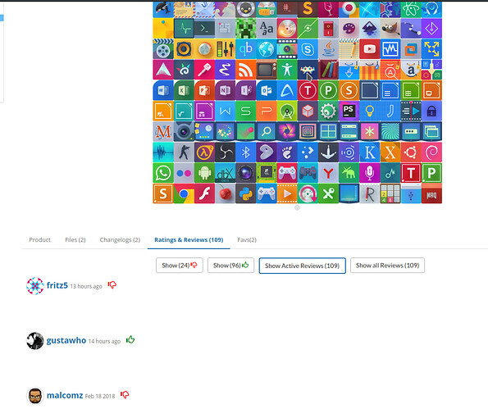Screen dimensions: 488x409
Task: Show the 96 positive reviews
Action: (230, 266)
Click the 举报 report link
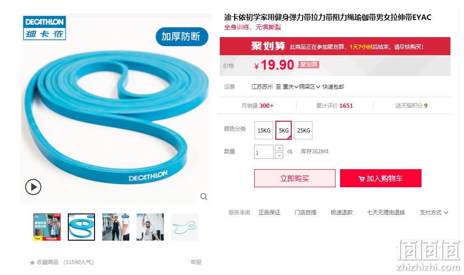Viewport: 464px width, 275px height. (196, 262)
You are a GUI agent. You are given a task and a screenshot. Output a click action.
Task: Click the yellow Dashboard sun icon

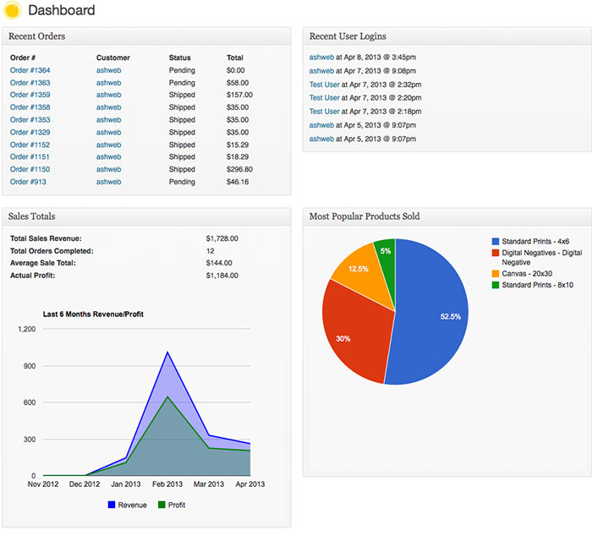point(13,11)
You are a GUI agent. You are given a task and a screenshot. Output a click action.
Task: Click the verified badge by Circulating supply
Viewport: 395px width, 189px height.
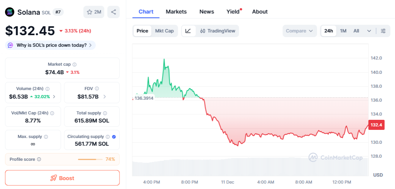coord(114,137)
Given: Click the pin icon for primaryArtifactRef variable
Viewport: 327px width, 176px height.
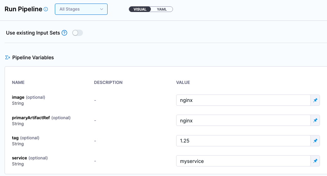Looking at the screenshot, I should [315, 121].
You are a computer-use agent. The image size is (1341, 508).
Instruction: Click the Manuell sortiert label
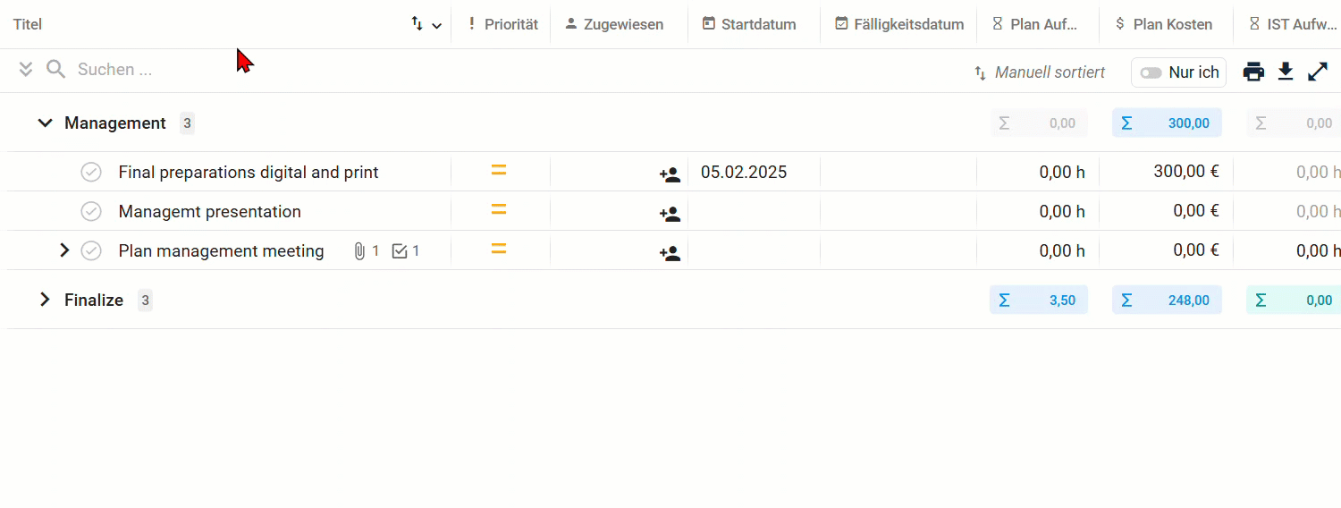tap(1050, 72)
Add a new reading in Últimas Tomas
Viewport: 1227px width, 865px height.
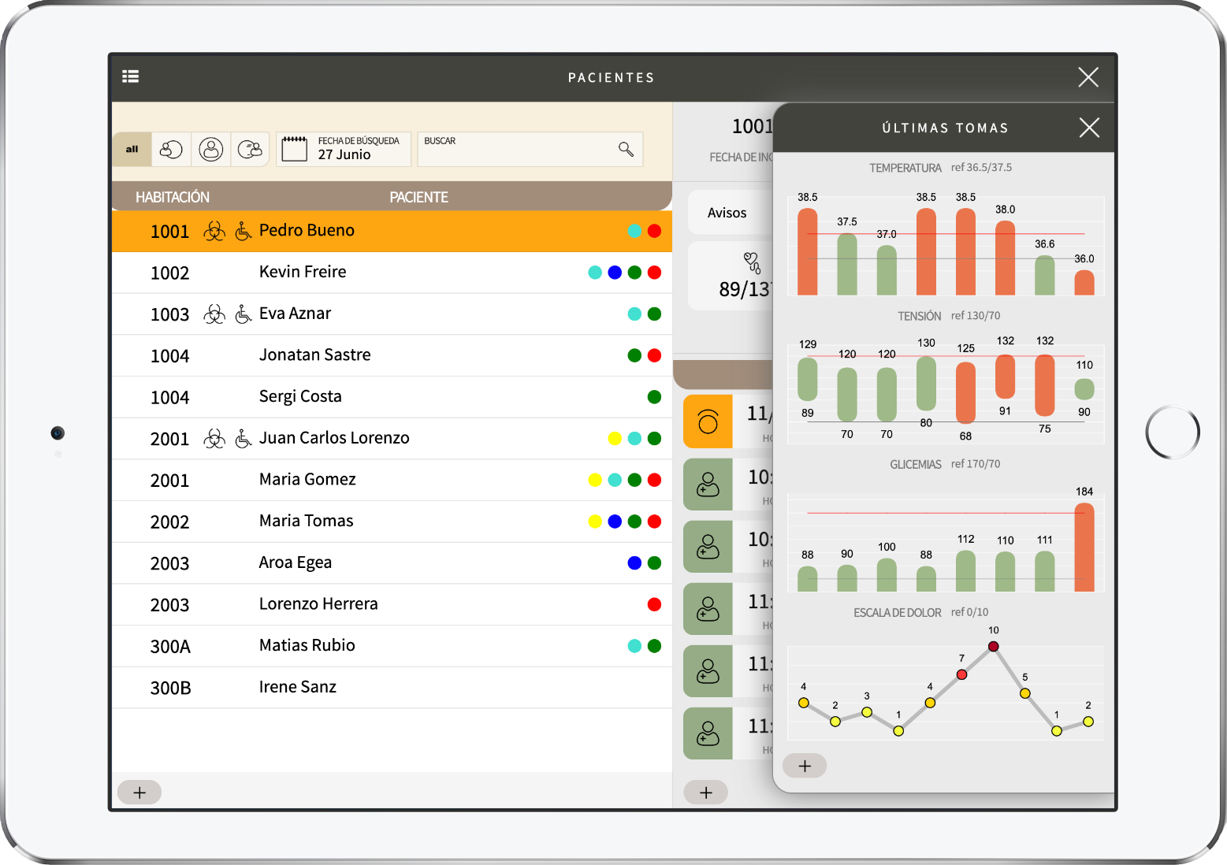coord(805,766)
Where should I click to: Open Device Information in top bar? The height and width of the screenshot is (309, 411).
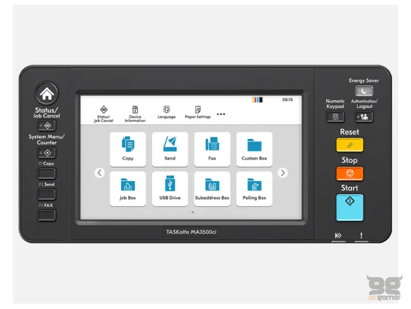tap(135, 114)
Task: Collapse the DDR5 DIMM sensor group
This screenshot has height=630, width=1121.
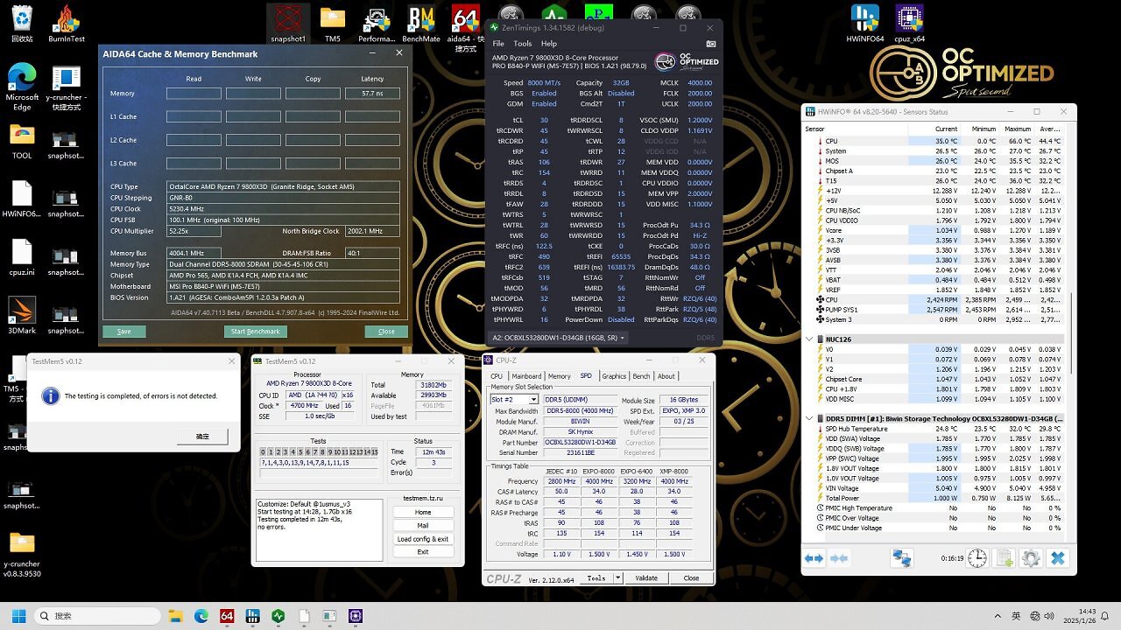Action: [x=810, y=418]
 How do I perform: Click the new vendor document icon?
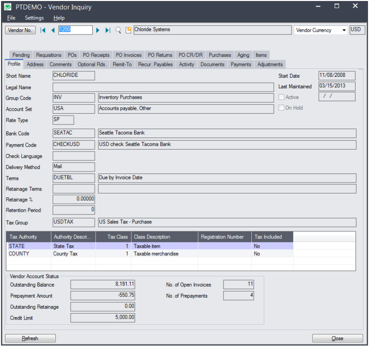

**Your assignment**
Taking the entries above, copy word for word the lines from the one with "Click the 举报 report link" up to and including the one with "Given: Click the", without any picture.

**Output for this task**
Click the 举报 report link
Viewport: 464px width, 275px height. (196, 262)
You are a GUI agent. You are given a task and a screenshot. Output a click action.
Task: Click the yellow Dashboard sun icon

point(13,11)
You are a GUI agent. You are given a task and a screenshot. Output a click action.
Task: Click the verified badge by Circulating supply
Viewport: 395px width, 189px height.
coord(114,137)
Given: Click the pin icon for primaryArtifactRef variable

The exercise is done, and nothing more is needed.